Prophecy also supports running Data Copilot from locally hosted private models such as Llama or Mistral. Additionally, you can configure Prophecy Data Copilot to use custom LLM endpoints provided by Anthropic, AWS Bedrock, Google Vertex AI, and Databricks Model Serving.

Installation

From the Kubernetes cluster where Prophecy services are running:

  1. Check that the prophecy-operator, edweb, metagraph, and other Prophecy services are running version 3.3.8.0 or greater.

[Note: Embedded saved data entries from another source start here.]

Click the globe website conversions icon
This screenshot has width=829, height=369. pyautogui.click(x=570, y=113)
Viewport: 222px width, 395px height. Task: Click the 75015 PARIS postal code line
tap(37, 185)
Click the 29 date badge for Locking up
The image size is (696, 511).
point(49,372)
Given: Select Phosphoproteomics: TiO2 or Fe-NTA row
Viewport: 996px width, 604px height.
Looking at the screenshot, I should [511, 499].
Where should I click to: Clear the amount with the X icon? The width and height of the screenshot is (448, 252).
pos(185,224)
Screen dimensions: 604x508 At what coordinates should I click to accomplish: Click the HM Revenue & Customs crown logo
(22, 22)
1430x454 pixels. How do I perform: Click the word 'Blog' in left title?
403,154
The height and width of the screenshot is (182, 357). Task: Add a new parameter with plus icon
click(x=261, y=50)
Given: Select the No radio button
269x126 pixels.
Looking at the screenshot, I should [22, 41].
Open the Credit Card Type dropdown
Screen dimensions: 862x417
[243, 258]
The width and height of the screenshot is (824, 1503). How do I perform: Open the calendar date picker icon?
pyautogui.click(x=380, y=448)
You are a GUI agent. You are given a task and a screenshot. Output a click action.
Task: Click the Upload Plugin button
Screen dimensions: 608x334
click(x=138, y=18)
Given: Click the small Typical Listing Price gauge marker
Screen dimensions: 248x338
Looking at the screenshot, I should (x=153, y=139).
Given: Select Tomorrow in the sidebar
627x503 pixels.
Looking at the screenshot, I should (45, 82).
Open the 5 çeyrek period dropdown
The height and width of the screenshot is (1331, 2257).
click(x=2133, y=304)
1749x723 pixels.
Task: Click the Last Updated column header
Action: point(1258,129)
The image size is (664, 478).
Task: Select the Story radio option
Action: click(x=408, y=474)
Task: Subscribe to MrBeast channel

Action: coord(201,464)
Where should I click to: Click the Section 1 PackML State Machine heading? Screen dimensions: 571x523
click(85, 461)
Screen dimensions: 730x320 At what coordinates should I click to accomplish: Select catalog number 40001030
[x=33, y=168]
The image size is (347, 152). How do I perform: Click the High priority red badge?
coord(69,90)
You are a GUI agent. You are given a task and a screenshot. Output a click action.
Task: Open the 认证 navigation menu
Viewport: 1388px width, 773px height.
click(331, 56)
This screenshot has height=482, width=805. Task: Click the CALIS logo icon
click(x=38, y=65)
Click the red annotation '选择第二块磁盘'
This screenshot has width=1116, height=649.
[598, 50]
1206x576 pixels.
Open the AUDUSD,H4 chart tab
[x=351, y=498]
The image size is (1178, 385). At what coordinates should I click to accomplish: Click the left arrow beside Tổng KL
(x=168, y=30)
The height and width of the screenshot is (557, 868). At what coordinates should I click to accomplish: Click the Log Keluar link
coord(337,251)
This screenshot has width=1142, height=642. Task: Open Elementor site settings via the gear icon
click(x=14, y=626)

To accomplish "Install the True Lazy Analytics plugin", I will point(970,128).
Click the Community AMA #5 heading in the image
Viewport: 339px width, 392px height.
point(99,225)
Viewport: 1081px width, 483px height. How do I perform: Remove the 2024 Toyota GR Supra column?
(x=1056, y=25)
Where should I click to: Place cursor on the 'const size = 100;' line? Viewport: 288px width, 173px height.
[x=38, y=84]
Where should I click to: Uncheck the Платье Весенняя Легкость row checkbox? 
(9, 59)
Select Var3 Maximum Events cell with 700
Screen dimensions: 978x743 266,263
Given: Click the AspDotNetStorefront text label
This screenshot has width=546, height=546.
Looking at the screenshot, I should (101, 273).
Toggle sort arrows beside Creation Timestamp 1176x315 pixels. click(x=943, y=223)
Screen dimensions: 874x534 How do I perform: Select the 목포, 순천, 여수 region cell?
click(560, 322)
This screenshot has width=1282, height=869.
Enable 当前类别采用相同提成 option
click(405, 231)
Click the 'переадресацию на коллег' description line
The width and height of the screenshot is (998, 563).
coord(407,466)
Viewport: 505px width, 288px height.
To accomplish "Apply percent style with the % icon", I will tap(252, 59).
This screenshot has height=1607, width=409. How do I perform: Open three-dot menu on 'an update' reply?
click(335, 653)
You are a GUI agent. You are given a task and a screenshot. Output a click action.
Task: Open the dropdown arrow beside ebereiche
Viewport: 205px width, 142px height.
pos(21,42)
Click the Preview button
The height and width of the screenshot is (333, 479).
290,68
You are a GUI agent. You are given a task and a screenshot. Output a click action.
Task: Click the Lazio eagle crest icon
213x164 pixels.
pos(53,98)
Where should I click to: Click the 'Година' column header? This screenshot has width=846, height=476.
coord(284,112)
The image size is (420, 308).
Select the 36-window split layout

    1. The above services should all be running the same release-version as the copilot service defined in the image below, for example 3.3.8.0.
  2. Check that the athena Prophecy service is running version 3.3.8.0 or greater. This is only required if using the Pipeline approach to the upgrade.

  3. In the ProphecyCluster CR, do the following:

    • Add copilot to enabledapps.
  4. Once deployed, wait for the copilot-cm to be created. Then edit the default values in the configmap to match the ENVs required.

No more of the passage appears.